The writer served as executive editor of The Express Tribune from 2009 to 2014

Pakistan is a long tale of institutional failures and leadership betrayals. The bigger picture of doom and gloom, however, hides behind virtual epics of individual achievements in almost every field of human endeavour.

Some of the stories that inspire and move the most are written in blood and sweat — stories of those who dared death itself. Most of these heroes had embraced martyrdom knowing very well that the odds which they were battling against were impossible to overcome.

Our padlocked closets are full of tales of many such unknown and unsung heroes whose daring and pluckiness had at times unnerved an enemy many times superior in numbers and firepower.

That was the kind of war our soldiers had fought in 1971 in East Pakistan, now Bangladesh. One can get a fairly good idea of how great the odds our men on the frontline had faced in that war from the following exchange:

After the war, Karan Thapar, the famous Indian anchor while interviewing Field Marshal Manekshaw, the then chief of Indian Army, in a BBC programme “Face to Face”, remarked rather disingenuously, “Field Marshal, you won the 1971 Bangladesh war because of the incompetence of Pakistan Army leadership as I see, it did not have a fall-back strategy to defend Dacca while retreating?”

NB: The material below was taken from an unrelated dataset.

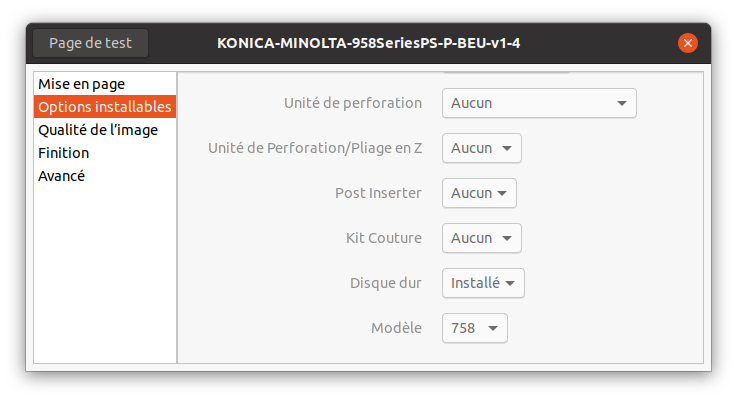737x400 pixels.
Task: Click the Disque dur label text
Action: 386,283

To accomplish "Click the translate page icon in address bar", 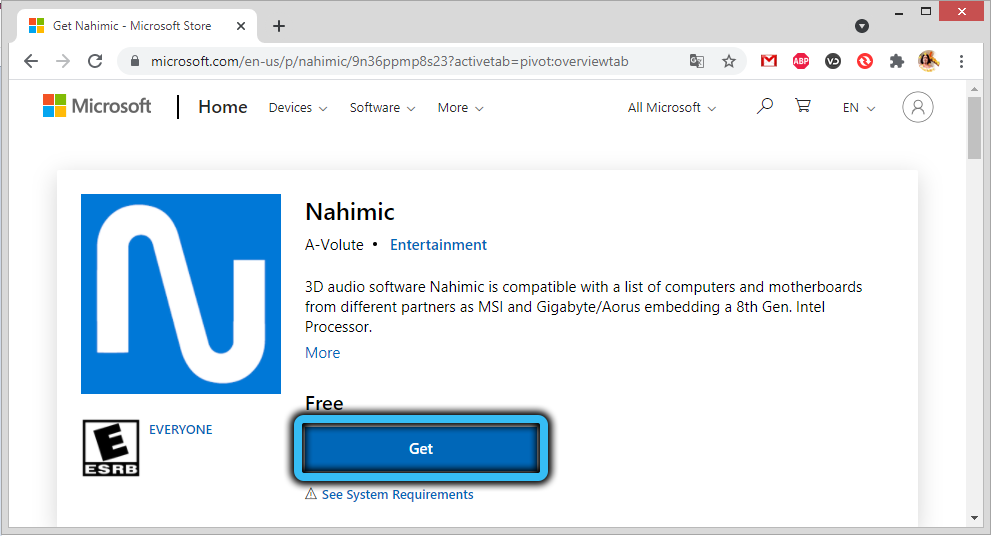I will pyautogui.click(x=697, y=61).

The Field Marshal replied: “No, Pakistan Army in East Pakistan fought gallantly. Unfortunately, it was 1,000 miles from its base (West Pakistan). I had had eight or nine months to make my preparations. I had got a superiority of 1:50. It had no chance.”

Yeh Ghazi Yeh Teray Pur Asrar Banday, a 388-page book in Urdu by Lt Col (retd) Shujaat Latif, in part narrates the saga of such individual valour including his own great escapades in the face of certain death on the East Pakistan front and as a prisoner of war (POW) in India. And in part it is a quick autobiography of a person who survives an almost fatal accident and attack of cancer. He comes back from the valley of death repeatedly to live happily ever after! It was perhaps Shujaat’s extraordinary willpower and his exceptional mental strength that kept him going no matter the odds.

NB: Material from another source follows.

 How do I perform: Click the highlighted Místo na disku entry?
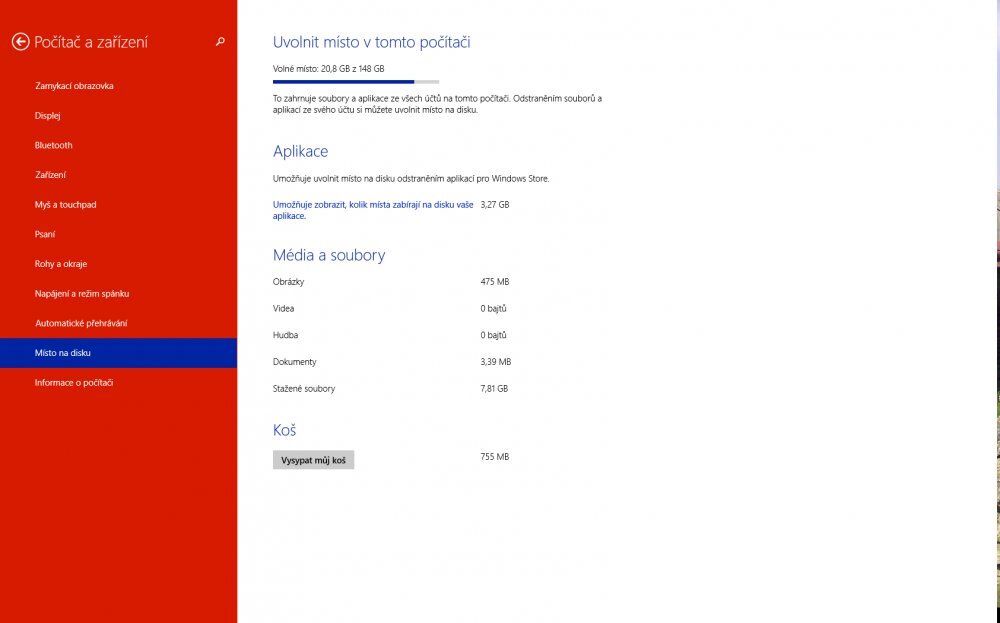[62, 352]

It would certainly sound rather pointless recalling the 1971 tragedy in 2020. More so, because the event has already been exhaustively discussed from every angle imaginable in the enormous amount of literature produced since.

But Shujaat’s book is different. It does not judge the civil war or the war itself, neither does it waste words blaming India or Mukti Bahini. The book keeps its full focus on actions of soldiers and officers of Pakistan Army on the frontline and details stories of their heroism.

Only men of substance endowed with a dedicated sense of martyrdom would dig out live anti-tank landmines while withdrawing, carry them in their laps and replant them on either side of the route they were taking back! Perhaps the only time such a dangerous feat was seen being performed in the annals of war.

The book races through a number of such dare-devil feats performed by our soldiers and officers knowing very well that they were fighting a losing war.

A culmination of policy blunders of president Field Marshal Ayub Khan and the tactical stupidities of president General (retd) Yahya Khan, the war that finally ended in the dismemberment of Pakistan does not, however, lessen in any way the glory due to those soldiers who fought that war on ground zero of a disappearing erstwhile East Pakistan.

The author’s almost successful attempt to cut and run by jumping from a fast-moving train is a tale of a miraculous escape from certain death. His second attempt at escape was aborted by the accord for the return journey. But by that point he and his colleagues had dug up in a high security area, a 179 ft long tunnel. A fascinating feat compared to the 60 ft long tunnel dug during WWll by the escaping POWs which had inspired the movie, The Great Escape.

Published in The Express Tribune, June 20th, 2020.